— begin PROVIDED ENTRIES —
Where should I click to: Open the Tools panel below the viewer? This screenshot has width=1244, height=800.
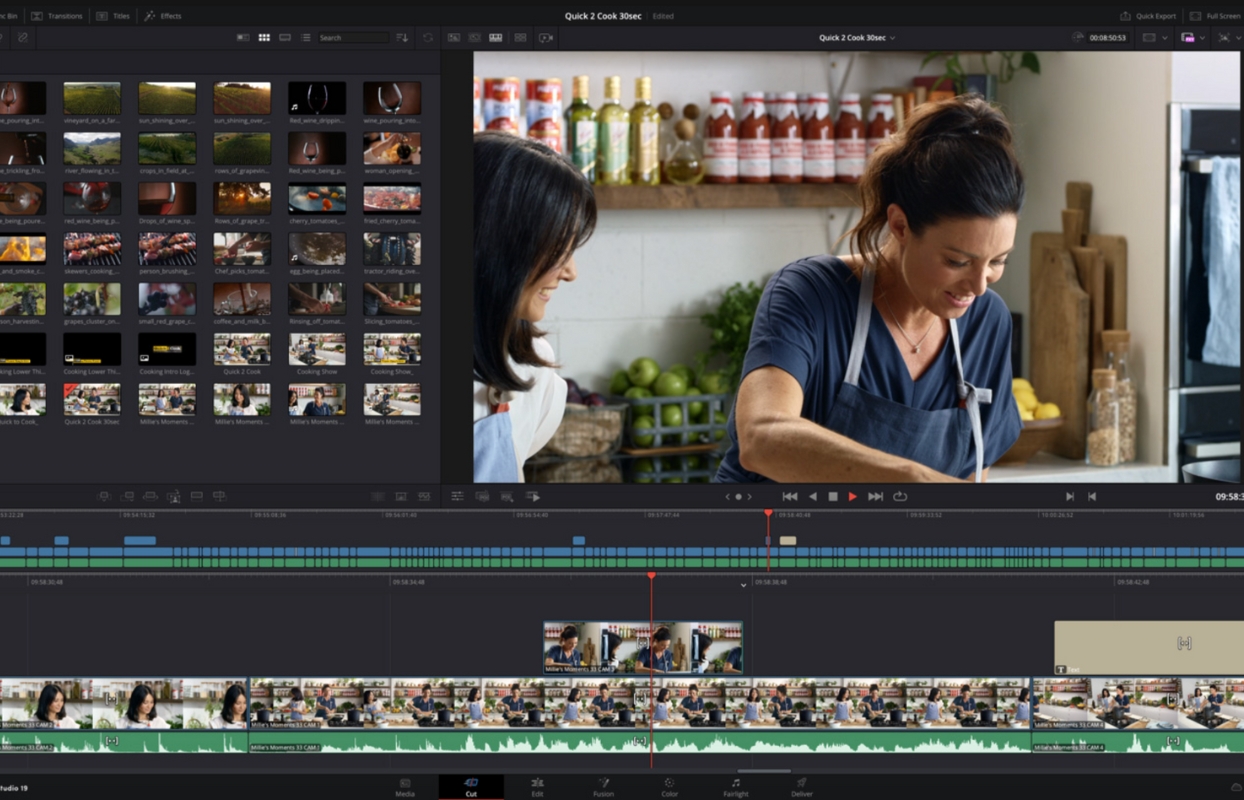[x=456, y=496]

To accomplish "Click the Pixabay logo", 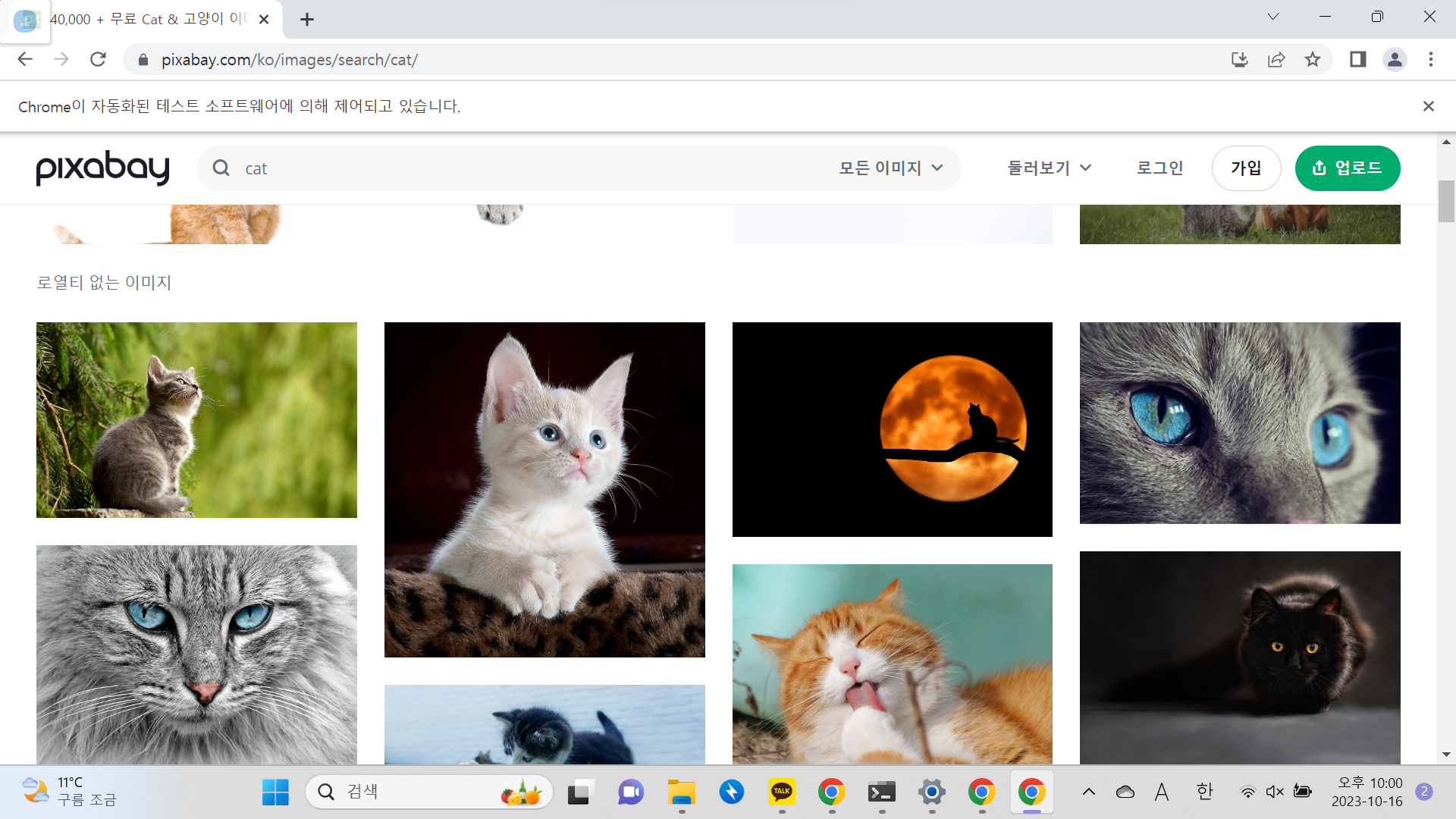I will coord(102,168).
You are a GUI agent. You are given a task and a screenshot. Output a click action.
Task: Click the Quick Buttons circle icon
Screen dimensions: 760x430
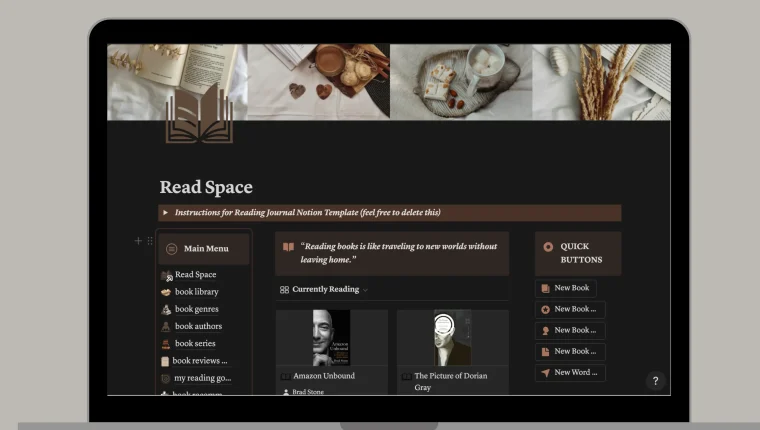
— end PROVIDED ENTRIES —
— begin PROVIDED ENTRIES —
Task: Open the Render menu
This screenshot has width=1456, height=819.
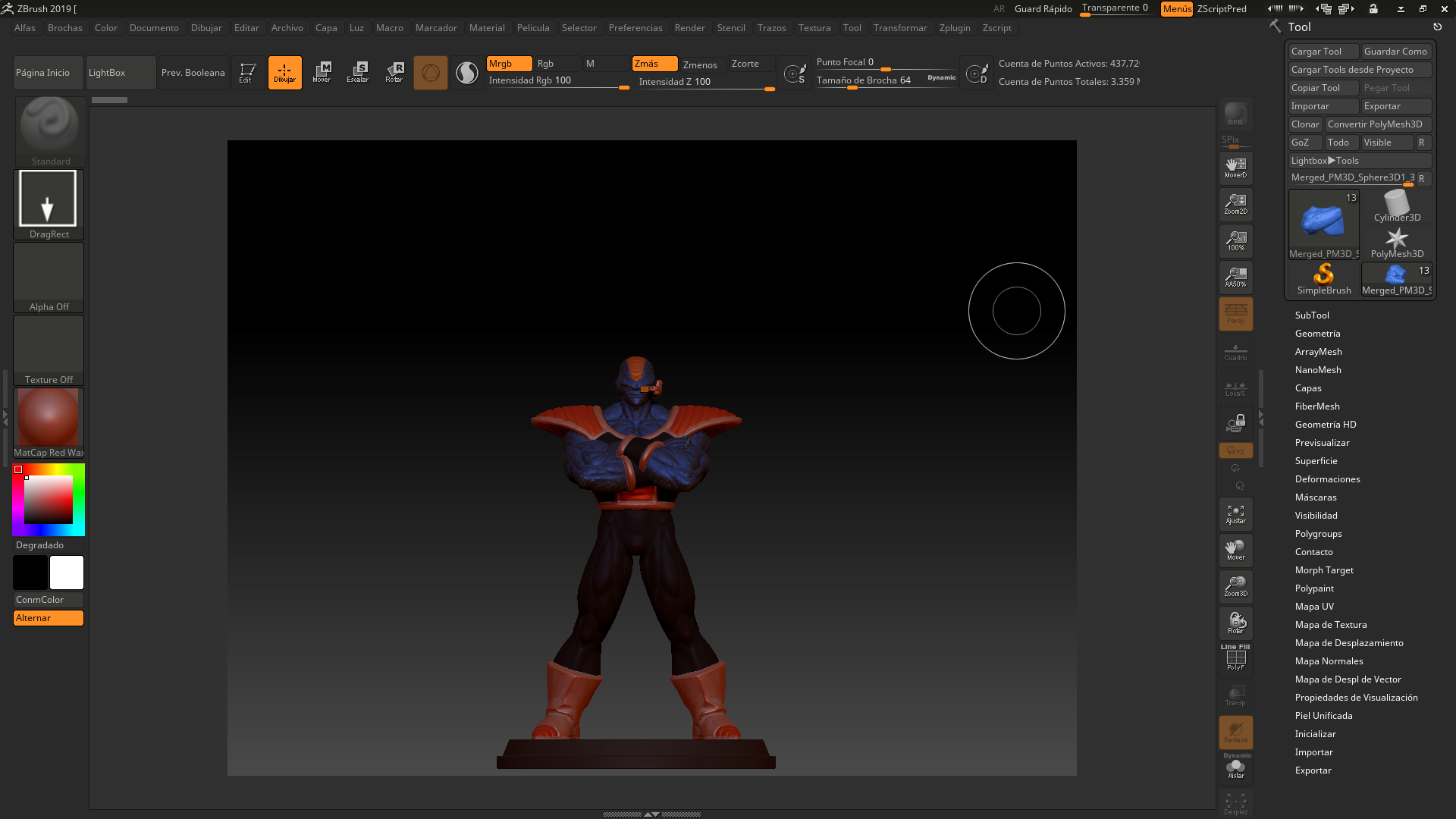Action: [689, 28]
— end PROVIDED ENTRIES —
▶ _WHAT YOU WILL DO_:
Pick out every line in the entries above that contains the string "screenshot", and copy each of those lines unchanged.

▶ _IN RESPONSE_:
Where should I click to: Open the Tools panel below the viewer? This screenshot has width=1244, height=800.
You are a GUI agent. You are given a task and a screenshot. Output a click action.
This screenshot has width=1456, height=819.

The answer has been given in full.